Find "Lutheran Churches (1059, 549)" in the data, then restate the line it sits in and every later line word for word, ending with the last line.

Collected data entries:
------------------------------------------------------------

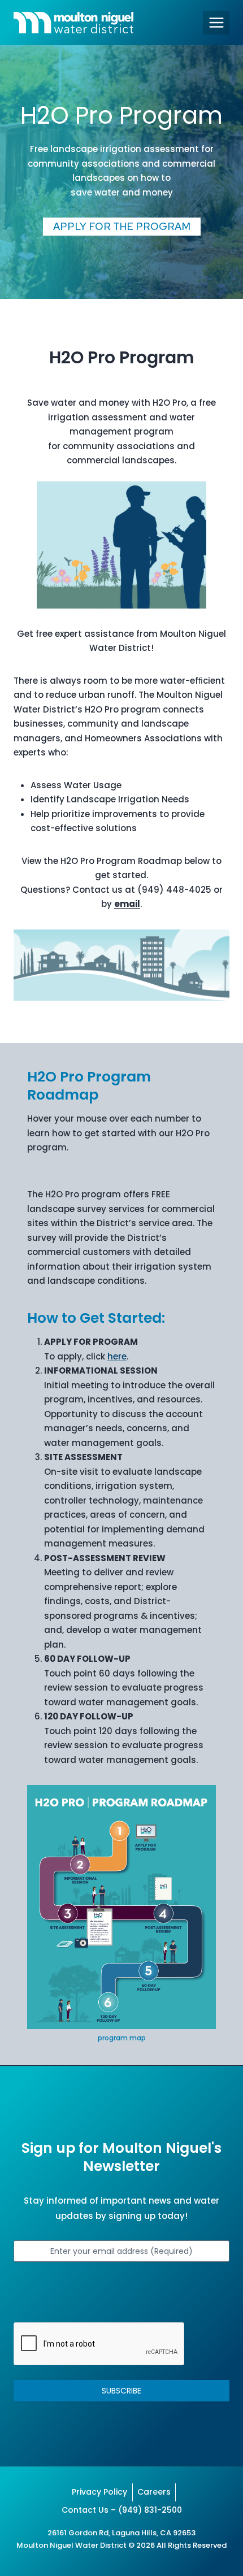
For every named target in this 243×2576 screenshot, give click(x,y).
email (127, 904)
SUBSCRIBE (121, 2390)
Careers (154, 2491)
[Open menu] (216, 22)
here (117, 1356)
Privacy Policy (99, 2491)
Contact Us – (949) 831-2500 (122, 2510)
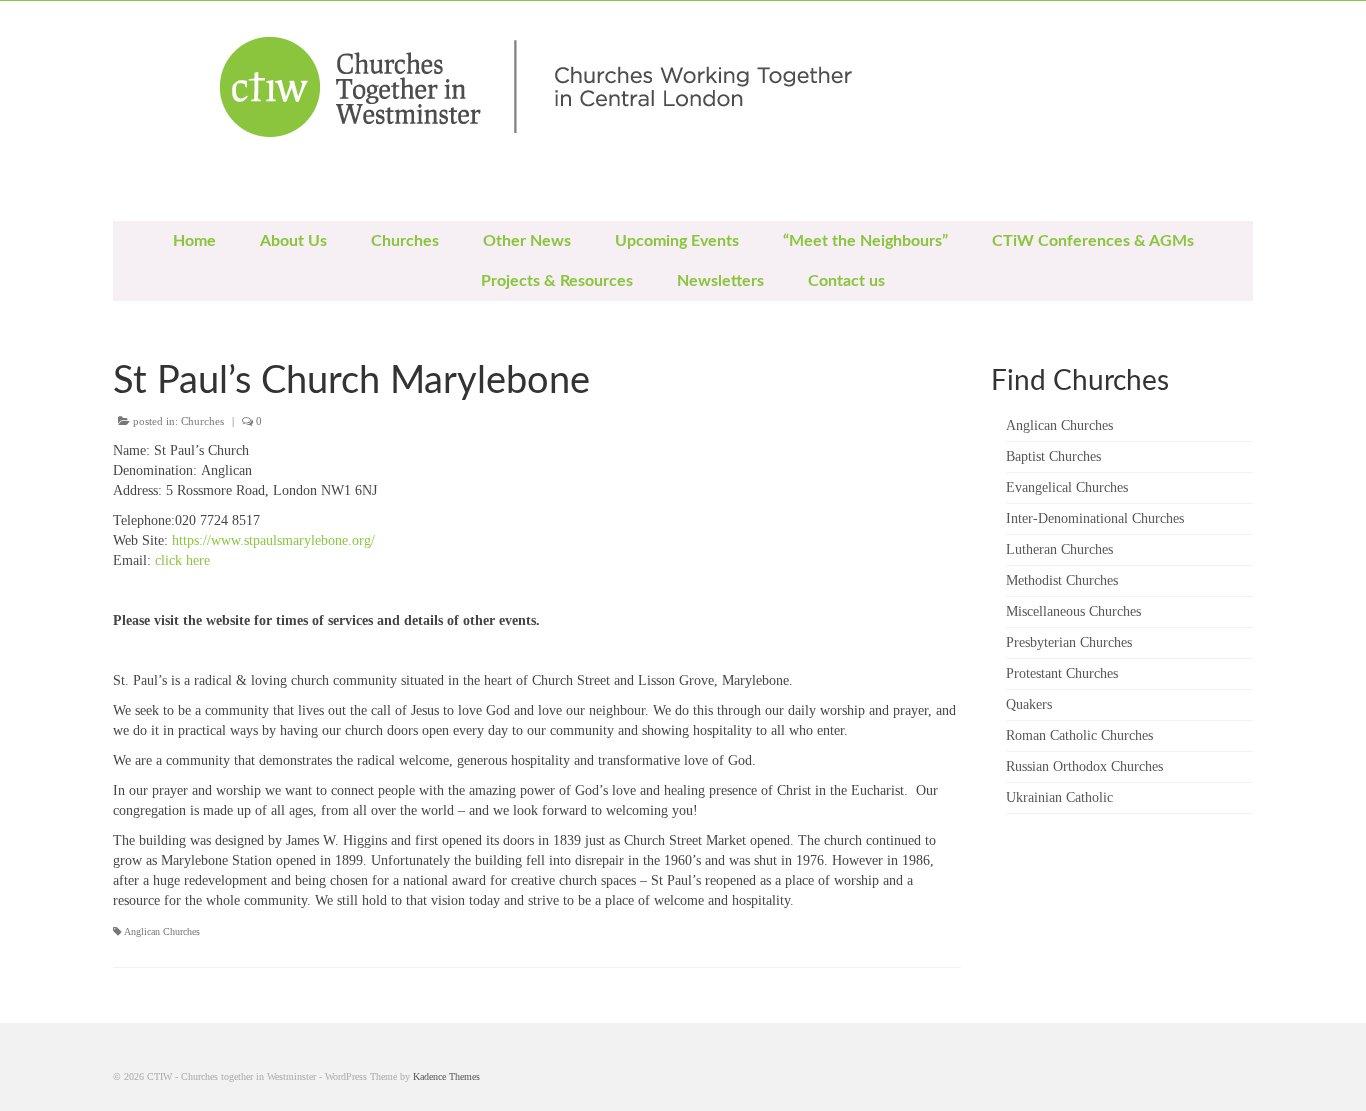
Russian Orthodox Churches (1084, 766)
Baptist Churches (1053, 456)
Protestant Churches (1062, 673)
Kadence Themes (446, 1076)
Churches (405, 241)
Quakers (1029, 704)
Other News (527, 241)
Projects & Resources (557, 281)
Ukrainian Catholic (1059, 797)
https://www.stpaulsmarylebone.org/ (271, 540)
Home (194, 241)
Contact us (846, 281)
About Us (293, 241)
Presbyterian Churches (1069, 642)
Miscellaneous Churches (1073, 611)
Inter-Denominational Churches (1095, 518)
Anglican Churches (162, 931)
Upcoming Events (677, 241)
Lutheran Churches (1059, 549)
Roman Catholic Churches (1079, 735)
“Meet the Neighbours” (865, 241)
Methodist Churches (1062, 580)
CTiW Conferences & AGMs (1093, 241)
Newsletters (720, 281)
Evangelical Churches (1067, 487)
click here (182, 560)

------------------------------------------------------------

▶ _Solution for this exercise_
Lutheran Churches (1059, 549)
Roman Catholic Churches (1079, 735)
“Meet the Neighbours” (865, 241)
Methodist Churches (1062, 580)
CTiW Conferences & AGMs (1093, 241)
Newsletters (720, 281)
Evangelical Churches (1067, 487)
click here (182, 560)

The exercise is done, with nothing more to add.